- Supplied records -
[Start of Attachment]

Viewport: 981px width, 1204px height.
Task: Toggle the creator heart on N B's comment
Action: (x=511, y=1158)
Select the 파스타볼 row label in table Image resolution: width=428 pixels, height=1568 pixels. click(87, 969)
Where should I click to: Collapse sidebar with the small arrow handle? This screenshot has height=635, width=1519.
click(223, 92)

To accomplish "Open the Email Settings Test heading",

[End of Attachment]
[Start of Attachment]

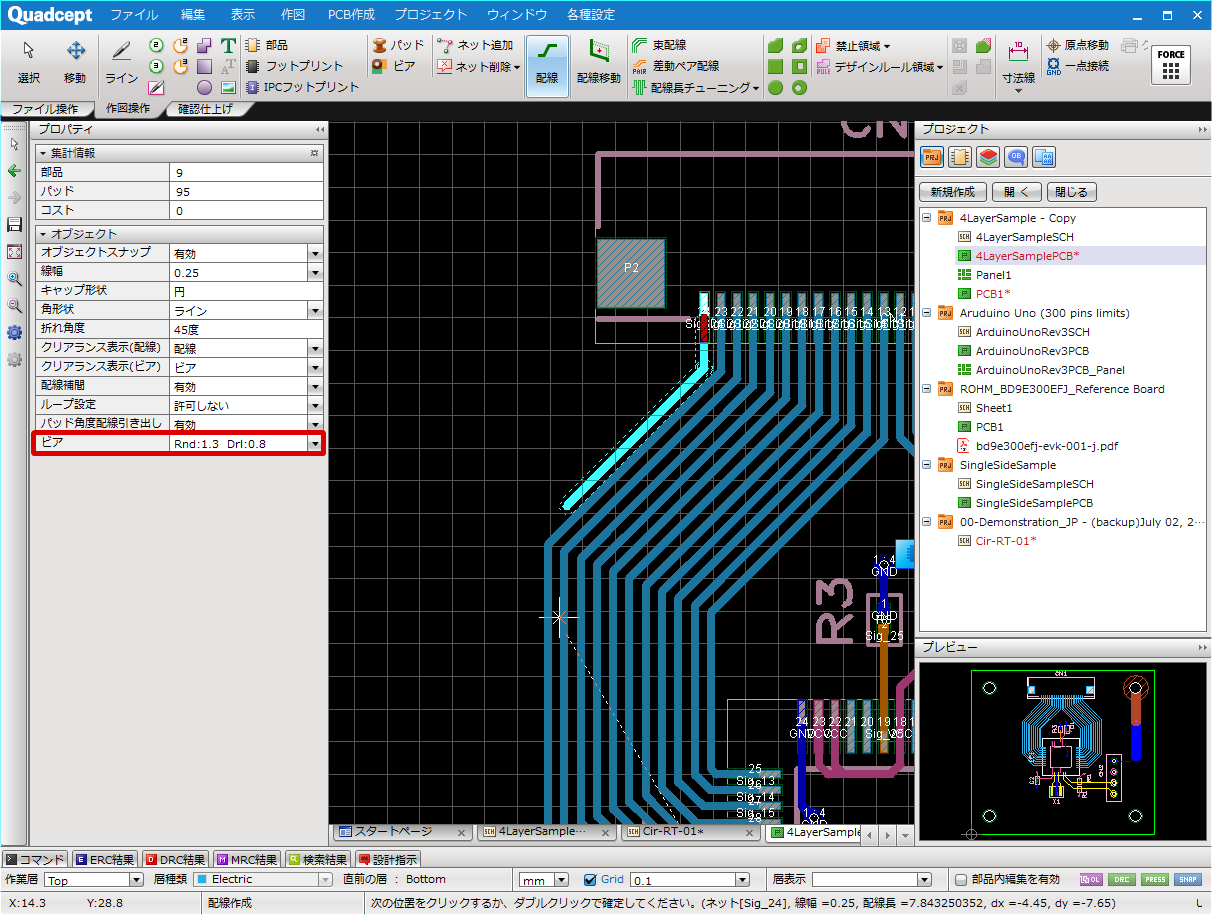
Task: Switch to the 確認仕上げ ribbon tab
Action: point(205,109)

[End of Attachment]
[Start of Attachment]

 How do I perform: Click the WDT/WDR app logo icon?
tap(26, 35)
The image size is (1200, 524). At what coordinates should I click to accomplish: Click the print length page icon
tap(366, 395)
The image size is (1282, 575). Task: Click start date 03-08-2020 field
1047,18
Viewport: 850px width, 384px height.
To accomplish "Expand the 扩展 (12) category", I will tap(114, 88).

[End of Attachment]

Restate word for word the entries above from the line with "Select the 파스타볼" through the line with "the Email Settings", inclusive, leaving out everything else.

- Written response -
Select the 파스타볼 row label in table Image resolution: width=428 pixels, height=1568 pixels. click(87, 969)
Where should I click to: Collapse sidebar with the small arrow handle? This screenshot has height=635, width=1519.
click(223, 92)

To accomplish "Open the Email Settings Test heading",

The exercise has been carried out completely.